First principle study of the thermal conductance in graphene nanoribbon with vacancy and substitutional silicon defect

TL;DR

This study uses first-principles calculations and NEGF formalism to analyze how vacancies and silicon defects affect thermal conductance in graphene nanoribbons, revealing position-dependent effects of vacancies.

Contribution

It introduces an efficient correction method for force constants in first-principles NEGF calculations of defective graphene nanoribbons.

Findings

Vacancy position greatly influences thermal conductance.

Center vacancies cause significant phonon scattering and reduce conductance.

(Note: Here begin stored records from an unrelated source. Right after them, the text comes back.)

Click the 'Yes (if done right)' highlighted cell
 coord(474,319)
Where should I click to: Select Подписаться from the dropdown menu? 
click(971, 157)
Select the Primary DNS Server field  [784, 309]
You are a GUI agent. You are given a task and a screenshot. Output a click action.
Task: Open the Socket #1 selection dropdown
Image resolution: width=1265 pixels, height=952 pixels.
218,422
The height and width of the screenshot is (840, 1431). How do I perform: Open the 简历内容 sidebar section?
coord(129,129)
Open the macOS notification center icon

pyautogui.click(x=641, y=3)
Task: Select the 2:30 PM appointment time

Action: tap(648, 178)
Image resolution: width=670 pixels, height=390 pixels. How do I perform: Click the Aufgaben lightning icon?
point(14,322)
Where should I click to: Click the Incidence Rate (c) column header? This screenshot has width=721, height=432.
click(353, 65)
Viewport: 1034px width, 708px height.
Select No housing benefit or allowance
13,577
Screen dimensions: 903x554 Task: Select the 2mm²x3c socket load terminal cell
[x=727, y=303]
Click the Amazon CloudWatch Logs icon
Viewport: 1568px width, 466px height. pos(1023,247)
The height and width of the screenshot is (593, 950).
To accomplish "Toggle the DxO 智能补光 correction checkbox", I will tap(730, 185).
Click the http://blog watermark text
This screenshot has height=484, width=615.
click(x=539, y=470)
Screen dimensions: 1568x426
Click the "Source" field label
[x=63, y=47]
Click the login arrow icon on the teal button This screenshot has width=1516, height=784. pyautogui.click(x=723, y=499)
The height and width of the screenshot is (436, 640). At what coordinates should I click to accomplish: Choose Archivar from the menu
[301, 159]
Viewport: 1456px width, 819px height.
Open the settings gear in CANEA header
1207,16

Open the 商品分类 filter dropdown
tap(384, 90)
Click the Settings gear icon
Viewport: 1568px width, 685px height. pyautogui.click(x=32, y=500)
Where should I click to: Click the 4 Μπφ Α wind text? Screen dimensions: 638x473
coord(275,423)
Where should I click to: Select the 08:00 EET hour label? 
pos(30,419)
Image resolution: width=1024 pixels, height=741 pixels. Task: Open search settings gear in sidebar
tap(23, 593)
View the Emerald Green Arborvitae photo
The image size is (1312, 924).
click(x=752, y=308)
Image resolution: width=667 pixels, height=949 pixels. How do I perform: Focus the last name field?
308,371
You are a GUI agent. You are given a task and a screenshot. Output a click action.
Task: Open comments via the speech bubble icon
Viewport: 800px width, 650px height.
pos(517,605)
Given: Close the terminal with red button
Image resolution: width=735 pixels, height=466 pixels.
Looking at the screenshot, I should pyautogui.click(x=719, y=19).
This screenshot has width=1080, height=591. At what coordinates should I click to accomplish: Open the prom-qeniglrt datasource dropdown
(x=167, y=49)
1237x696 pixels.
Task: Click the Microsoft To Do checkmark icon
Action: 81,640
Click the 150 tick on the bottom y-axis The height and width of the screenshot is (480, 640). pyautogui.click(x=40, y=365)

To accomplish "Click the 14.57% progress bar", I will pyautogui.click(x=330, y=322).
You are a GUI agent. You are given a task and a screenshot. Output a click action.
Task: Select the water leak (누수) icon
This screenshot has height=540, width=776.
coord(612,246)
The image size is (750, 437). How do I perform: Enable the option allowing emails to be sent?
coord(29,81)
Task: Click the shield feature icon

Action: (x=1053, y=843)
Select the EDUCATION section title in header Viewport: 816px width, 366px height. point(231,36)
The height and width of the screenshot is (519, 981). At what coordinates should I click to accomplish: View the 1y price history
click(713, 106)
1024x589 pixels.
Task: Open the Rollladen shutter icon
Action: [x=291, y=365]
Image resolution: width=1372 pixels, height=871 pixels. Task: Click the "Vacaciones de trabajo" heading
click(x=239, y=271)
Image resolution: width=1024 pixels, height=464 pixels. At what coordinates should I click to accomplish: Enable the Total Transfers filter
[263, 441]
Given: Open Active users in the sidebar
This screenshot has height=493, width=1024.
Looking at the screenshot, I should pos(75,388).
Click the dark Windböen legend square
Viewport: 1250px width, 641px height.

Silicon defect position has negligible impact on conductance.

Abstract

The thermal conductance in graphene nanoribbon with a vacancy or silicon point defect (substitution of C by Si atom) is investigated by non-equilibrium Green's function (NEGF) formalism combined with first-principle calculations density-functional theory with local density approximation. An efficient correction to the force constant matrix is presented to solve the conflict between the long-range character of the {\it ab initio} approach and the first-nearest-neighboring character of the NEGF scheme. In nanoribbon with a vacancy defect, the thermal conductance is very sensitive to the position of the vacancy defect. A vacancy defect situated at the center of the nanoribbon generates a saddle-like surface, which greatly reduces the thermal conductance by strong scattering to all phonon modes; while an edge vacancy defect only results in a further reconstruction of the edge and slightly reduces the thermal conductance. For the Si defect, the position of the defect plays no role for the value of the thermal conductance, since the defective region is limited within a narrow area around the defect center.